Там лик Почаевской иконы,
Лик чтимый всеми и везде,
Сиял, лазурно-осветлённый,
Подобный утренней звезде.

И каждый, кто узрел от мира
Очей Небесных благодать,
Как бы прияв святого мира,
Не будет плакать и страдать…

Но вот я слышу – в лавру нашу
Проникли швабы – дикари,
Разбили дарственную чашу,
Перевернули алтари…

 

В АРМЕНИИ.

Их было несколько на площади у храма
В сожженном турками армянском городке
На красной мостовой, как мраморная драма,
Застыли беглецы, поникшие в тоске.

Там больше не грозит им наглый бич османа,
Но сразу оживить замученных нельзя…
Им все мерещится из горного тумана
Турецкое «алла», пугая и грозя.

Вот в чёрном женщина оплакивает мужа.
В горах, где прятались, как призраки, они,
В плечо он ранен был.

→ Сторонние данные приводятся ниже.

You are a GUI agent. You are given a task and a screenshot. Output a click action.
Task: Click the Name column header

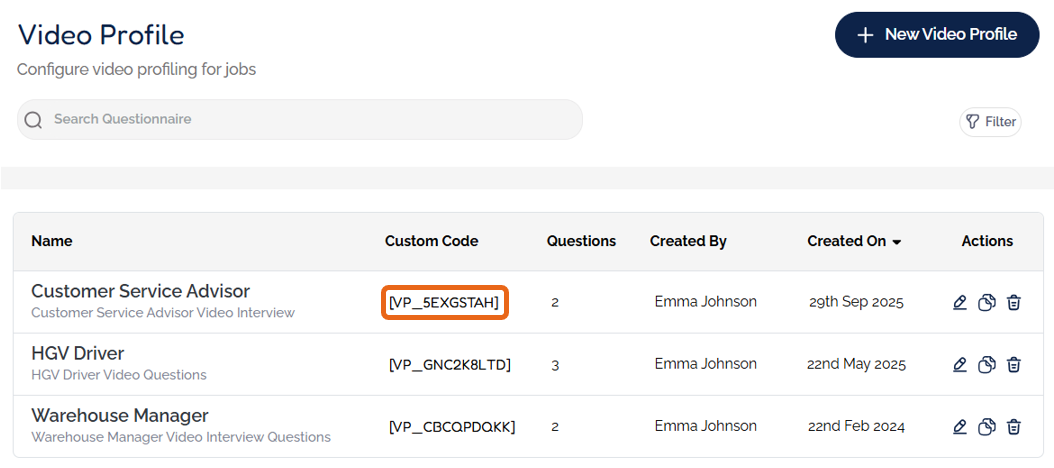coord(52,241)
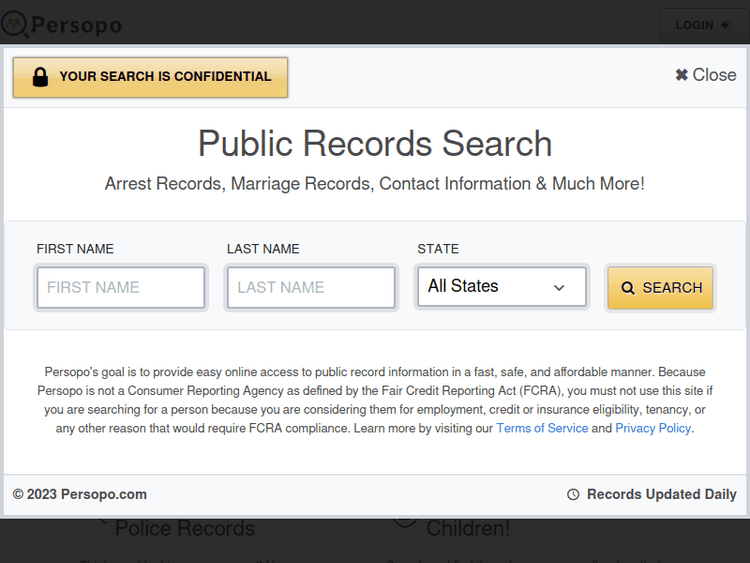Click the 2023 Persopo.com copyright text
The width and height of the screenshot is (750, 563).
80,494

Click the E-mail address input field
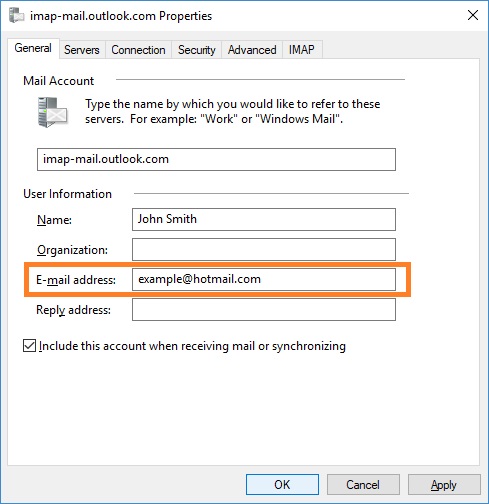[264, 279]
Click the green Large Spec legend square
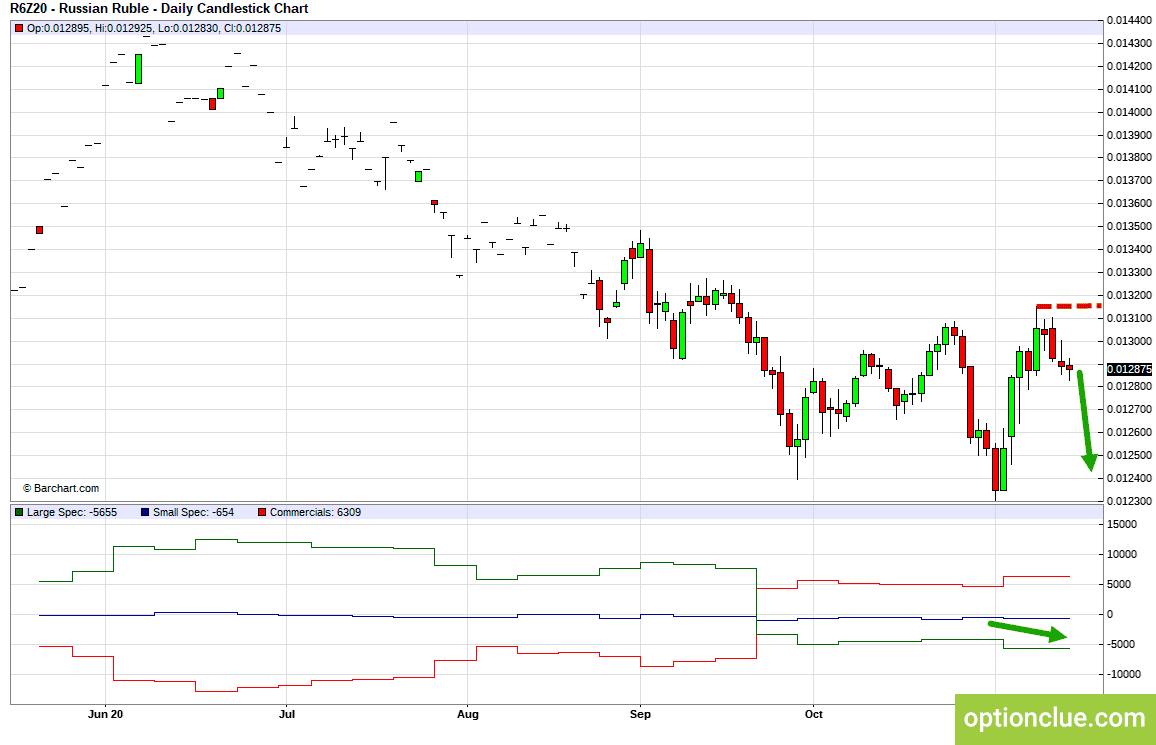 point(19,512)
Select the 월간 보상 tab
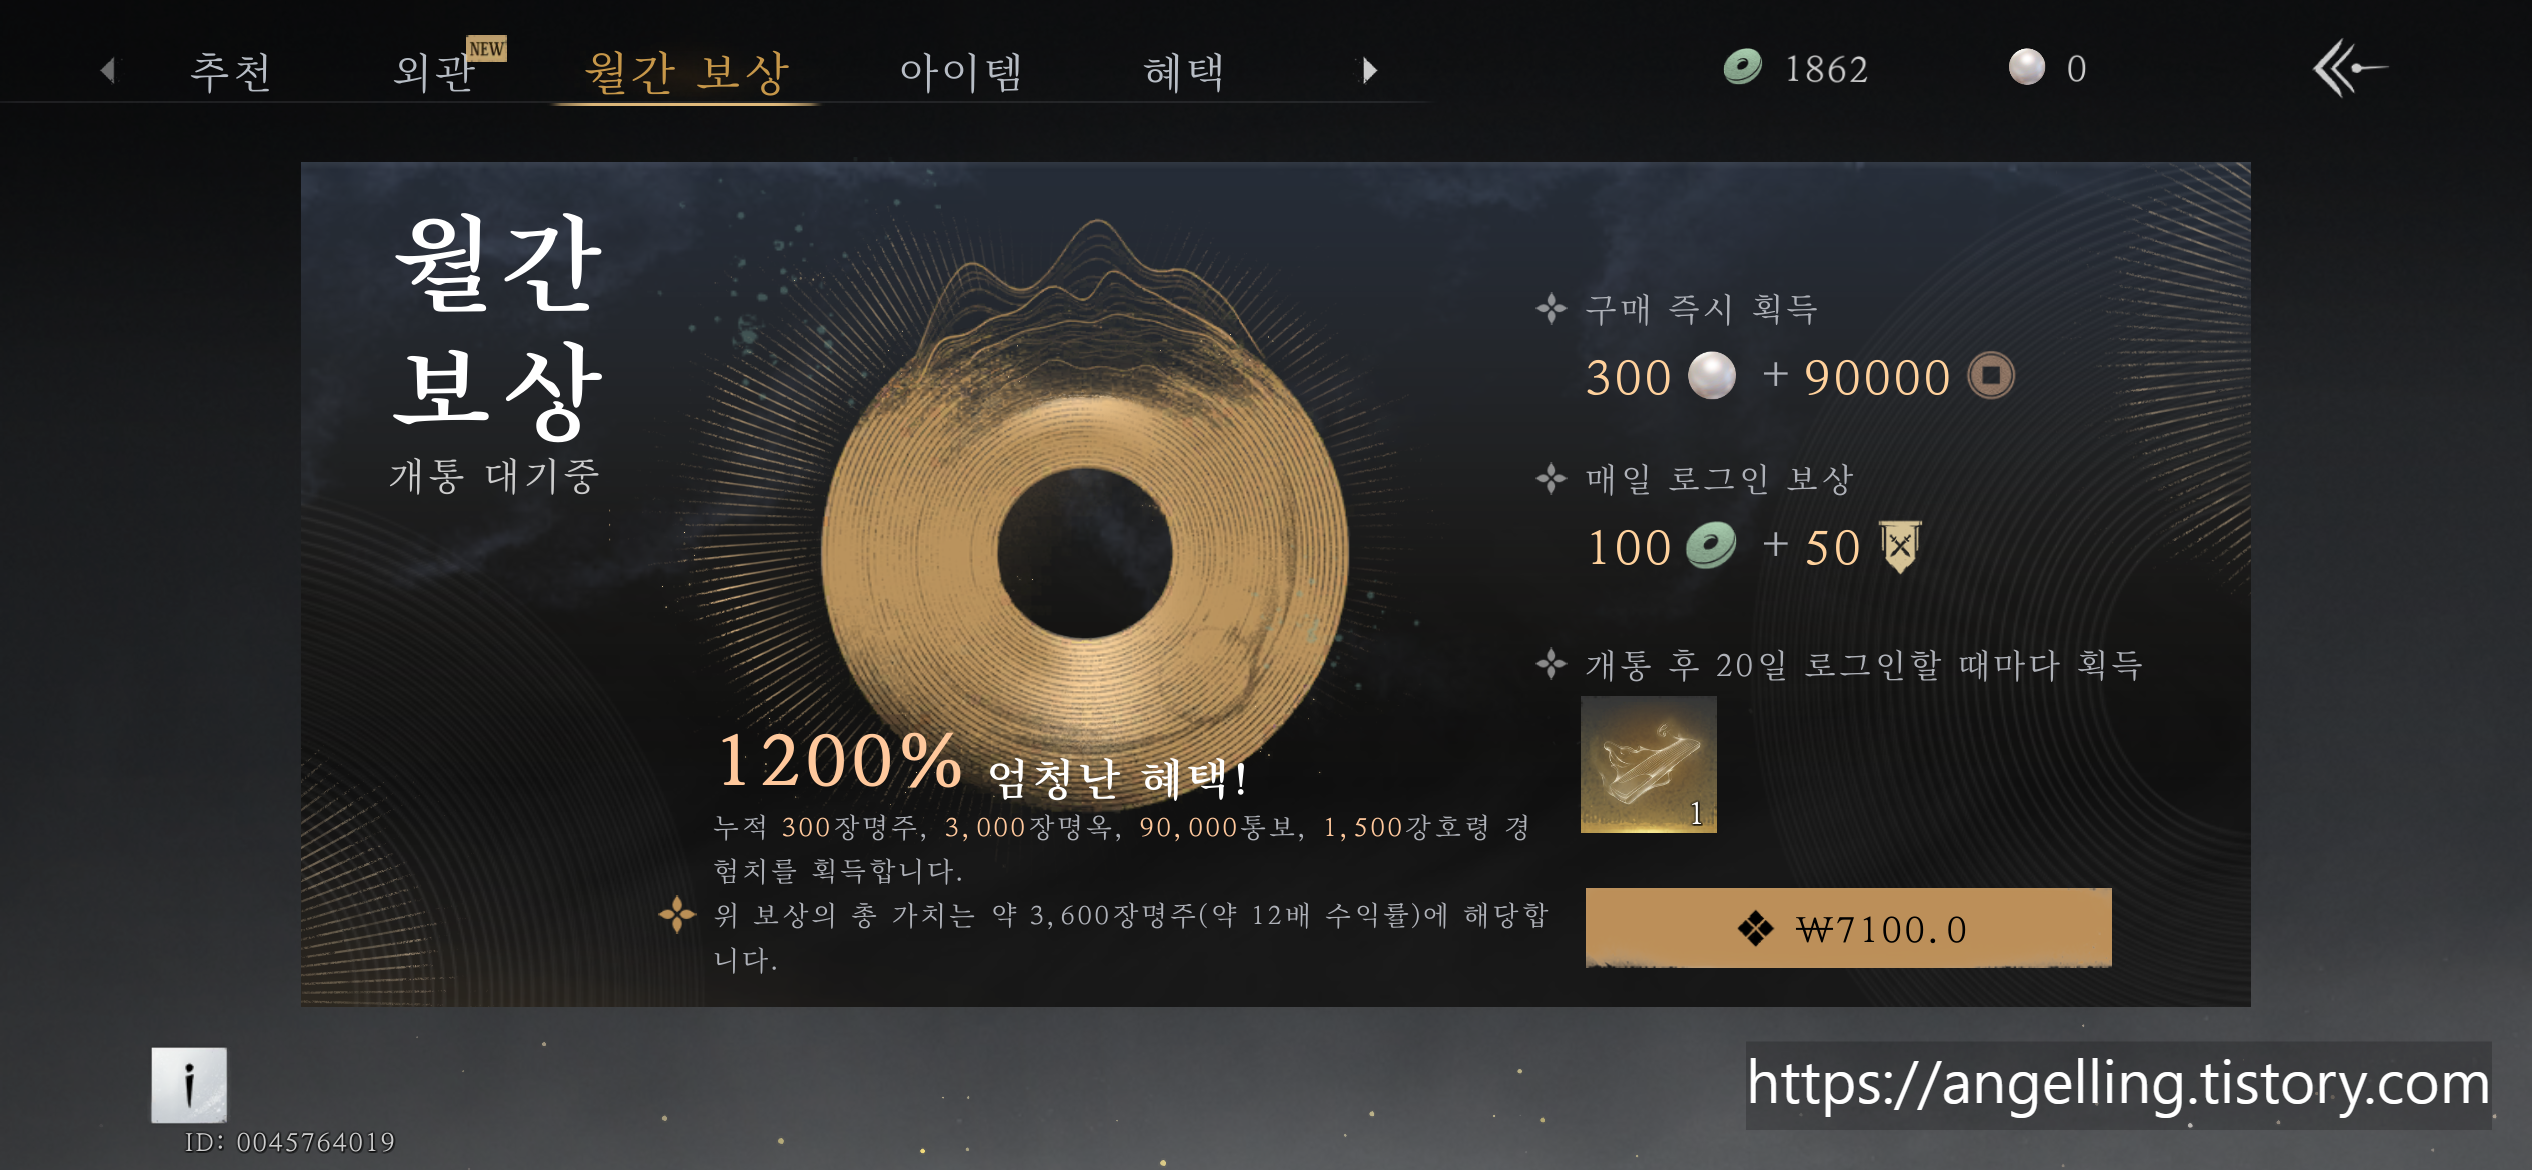Screen dimensions: 2532x1170 tap(687, 72)
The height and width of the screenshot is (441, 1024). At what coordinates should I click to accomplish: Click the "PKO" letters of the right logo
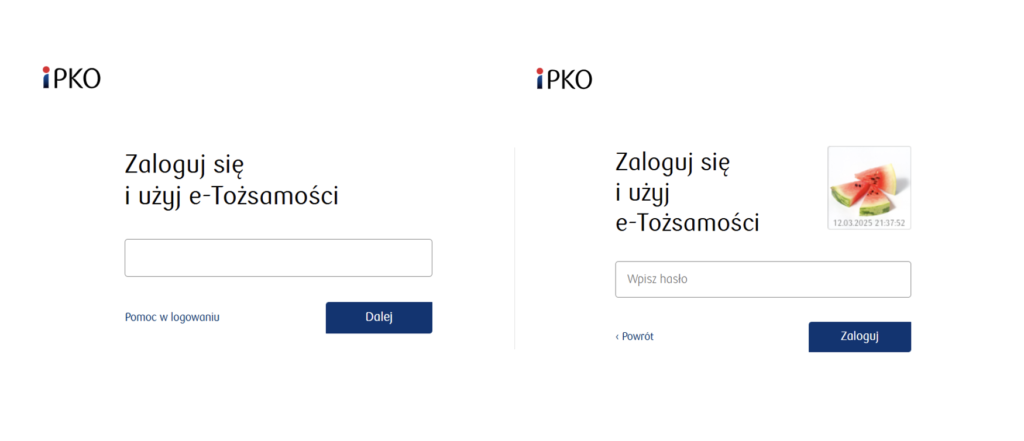570,78
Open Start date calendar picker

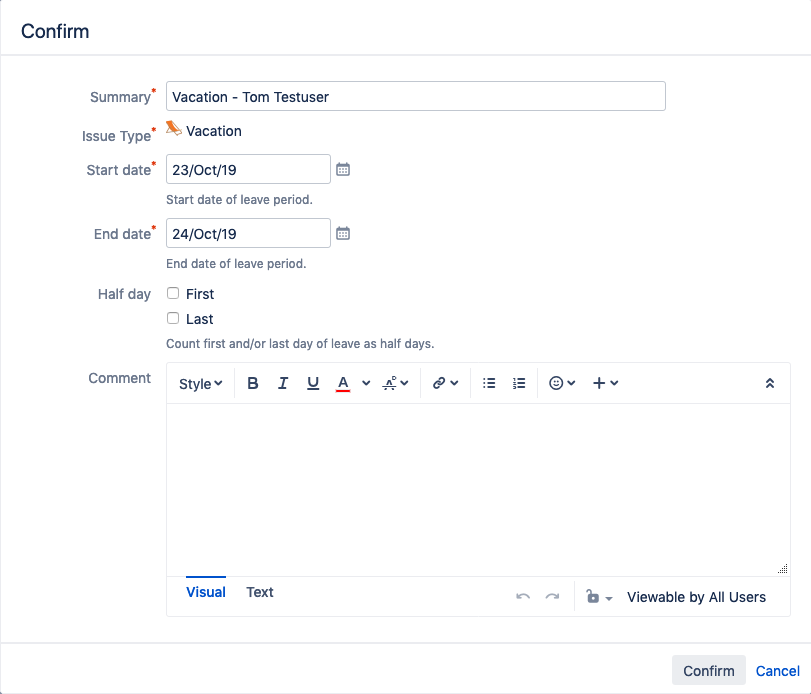coord(343,169)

А холод, дождь и стужа
Сожгли последние трепещущие дни…

И вот на площади он умер. Поглядите!
Шьёт саван женщина на каменном полу,
Из дивных кос своих серебряные нити
Вдевает медленно в холодную иглу.

Давно ль, красавица, чернели косы эти?
Давно ли дом твой цвел, храня семьи добро?